● **RECORDED DATA**:
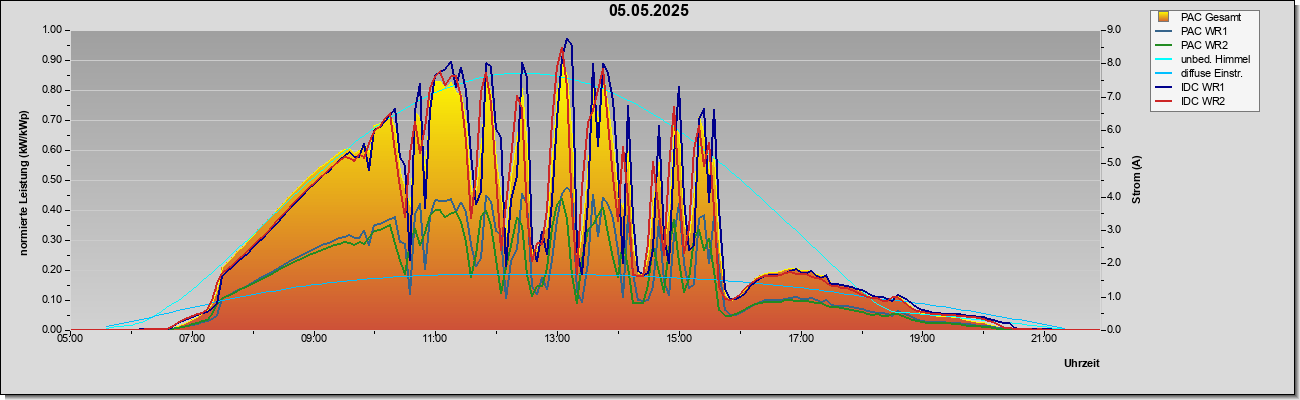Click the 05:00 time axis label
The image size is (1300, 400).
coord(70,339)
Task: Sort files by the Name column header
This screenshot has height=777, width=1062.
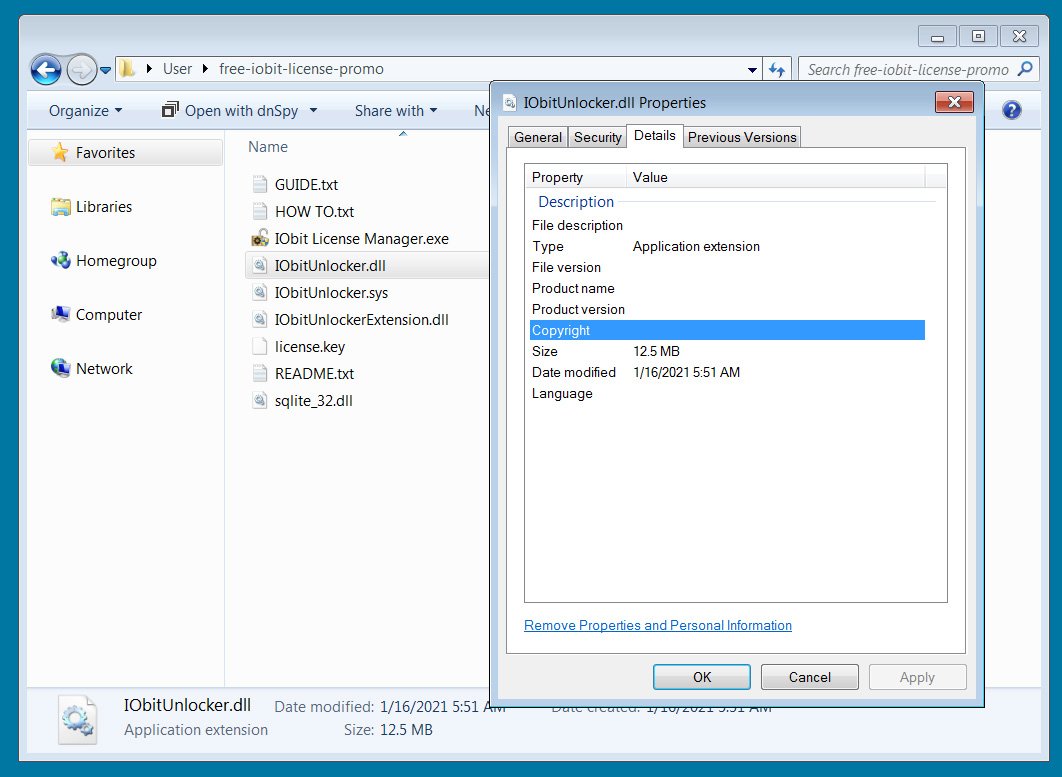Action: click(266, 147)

---

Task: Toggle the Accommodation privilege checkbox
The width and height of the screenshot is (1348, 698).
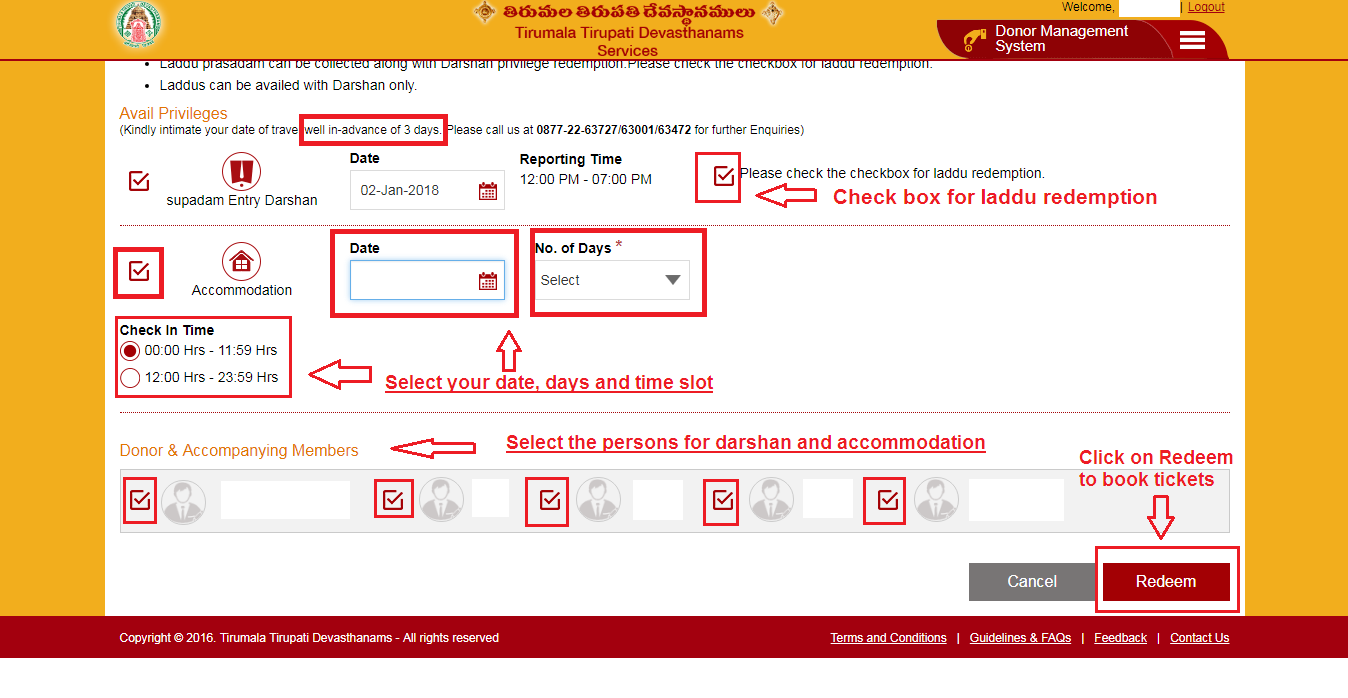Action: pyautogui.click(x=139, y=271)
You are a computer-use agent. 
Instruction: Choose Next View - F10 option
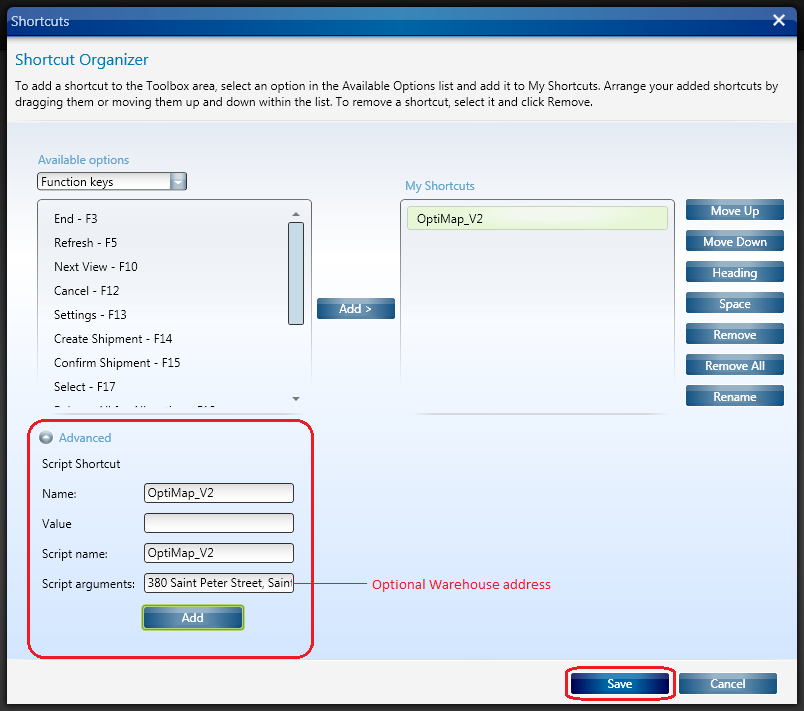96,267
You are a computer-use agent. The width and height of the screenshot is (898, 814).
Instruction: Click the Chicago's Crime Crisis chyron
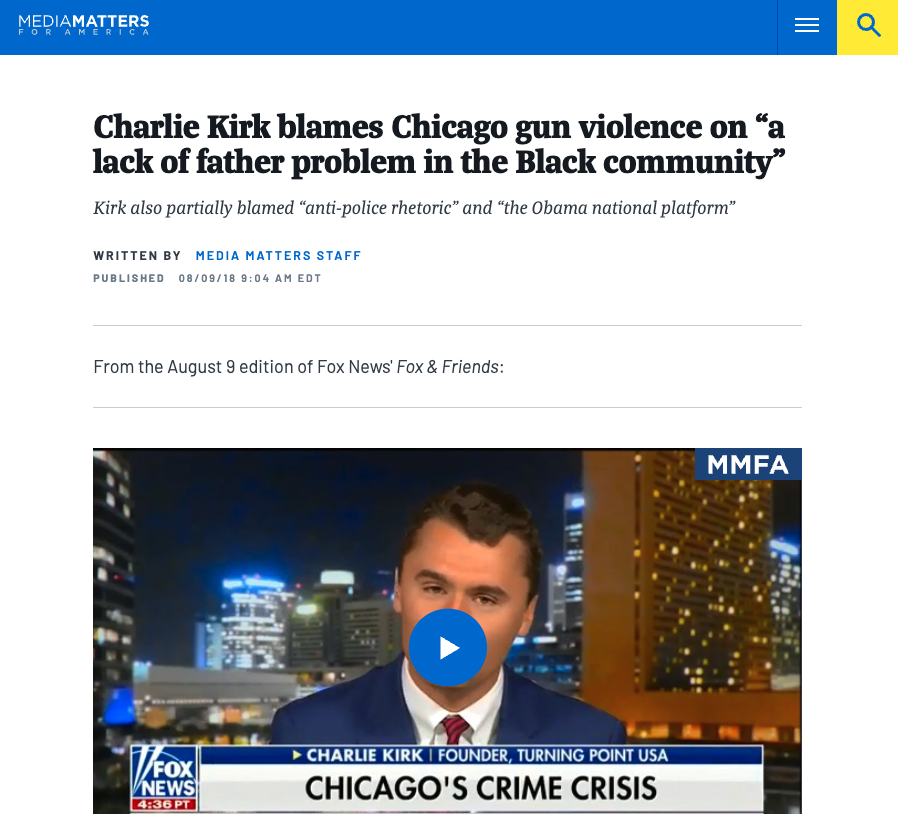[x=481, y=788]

--

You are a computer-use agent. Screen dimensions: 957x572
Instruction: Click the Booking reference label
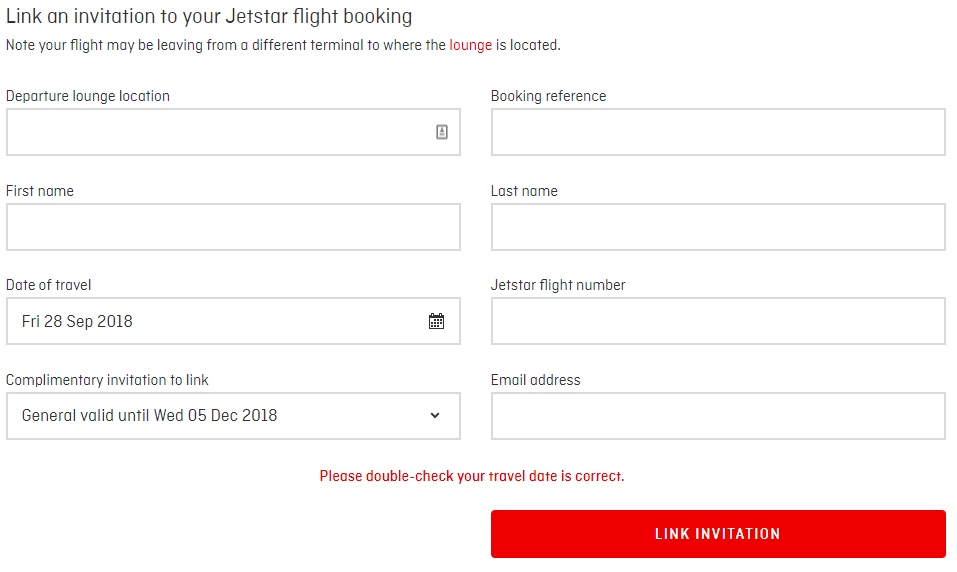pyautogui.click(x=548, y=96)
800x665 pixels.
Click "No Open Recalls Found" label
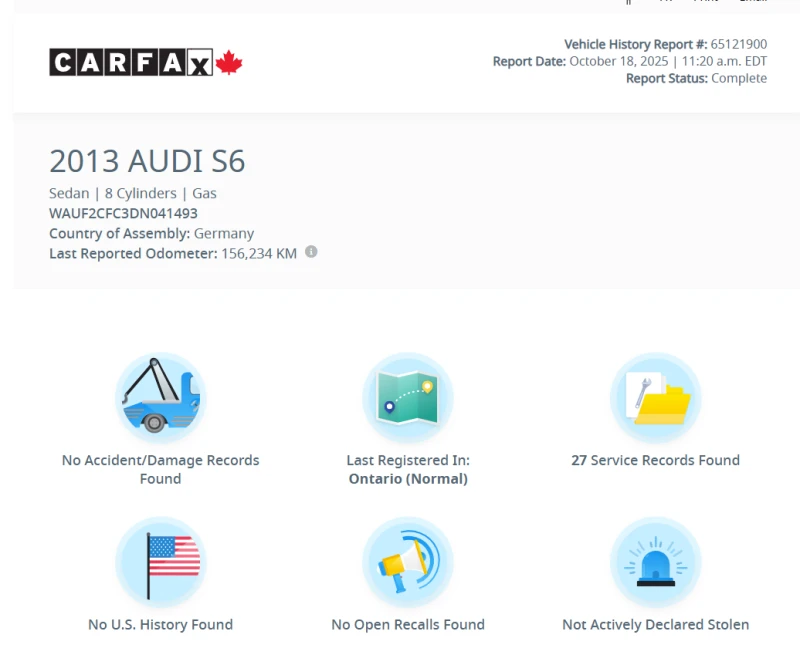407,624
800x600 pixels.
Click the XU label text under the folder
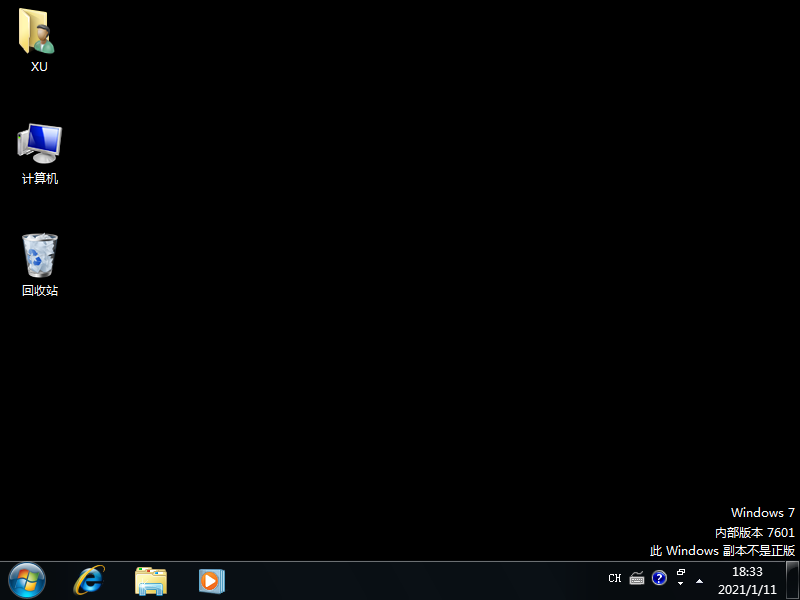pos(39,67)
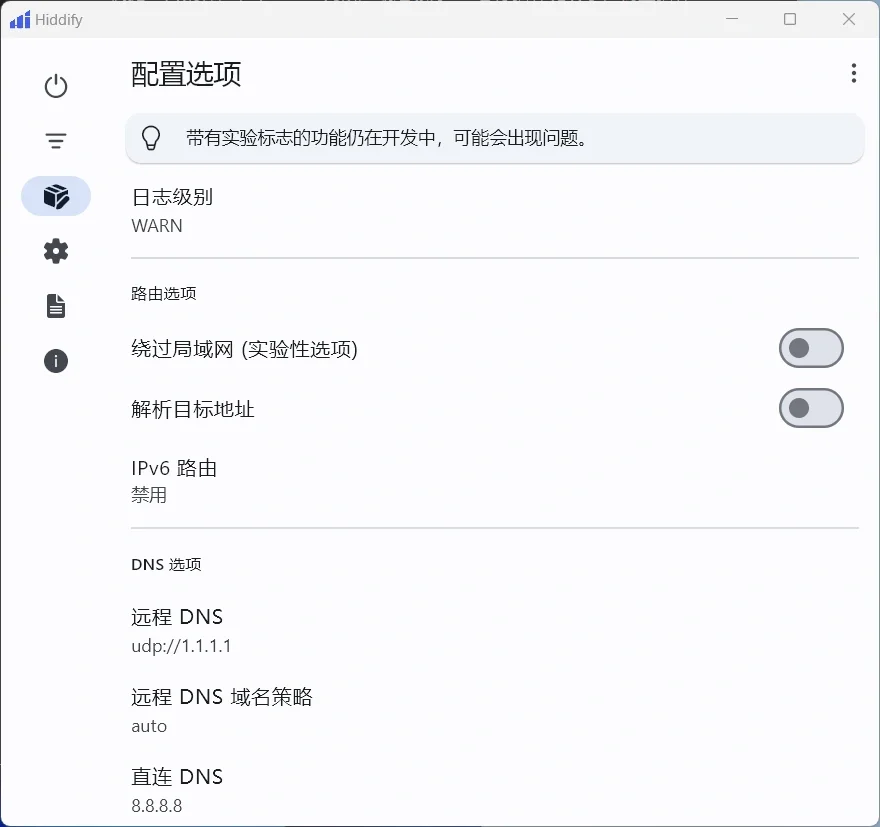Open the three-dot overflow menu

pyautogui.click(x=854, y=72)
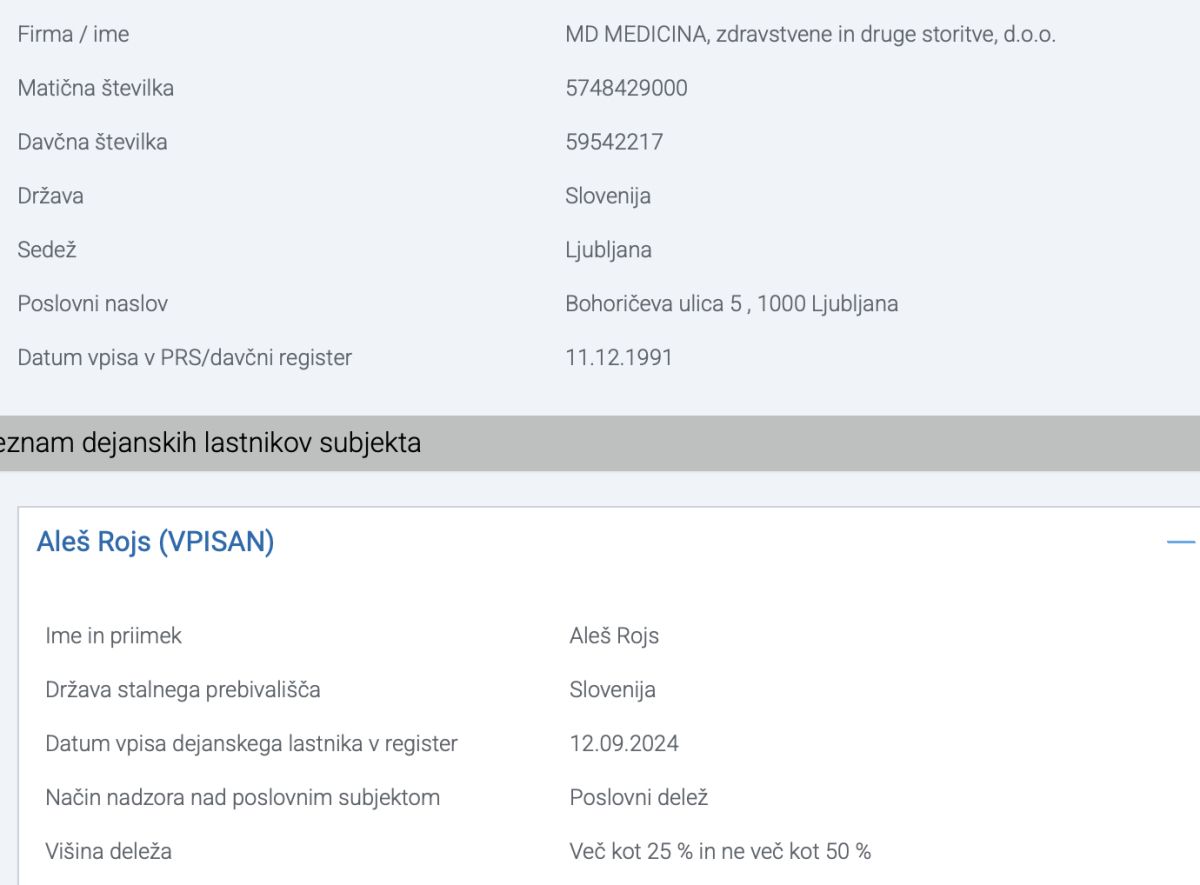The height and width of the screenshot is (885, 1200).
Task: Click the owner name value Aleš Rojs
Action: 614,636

● **EXERCISE INSTRUCTIONS**: For every line in the data above that has the string "computer", return that line.

● **ANSWER BOX**:
You are a computer-use agent. 
You are a computer-use agent. The width and height of the screenshot is (898, 814).
You are a computer-use agent. Screen dimensions: 957x572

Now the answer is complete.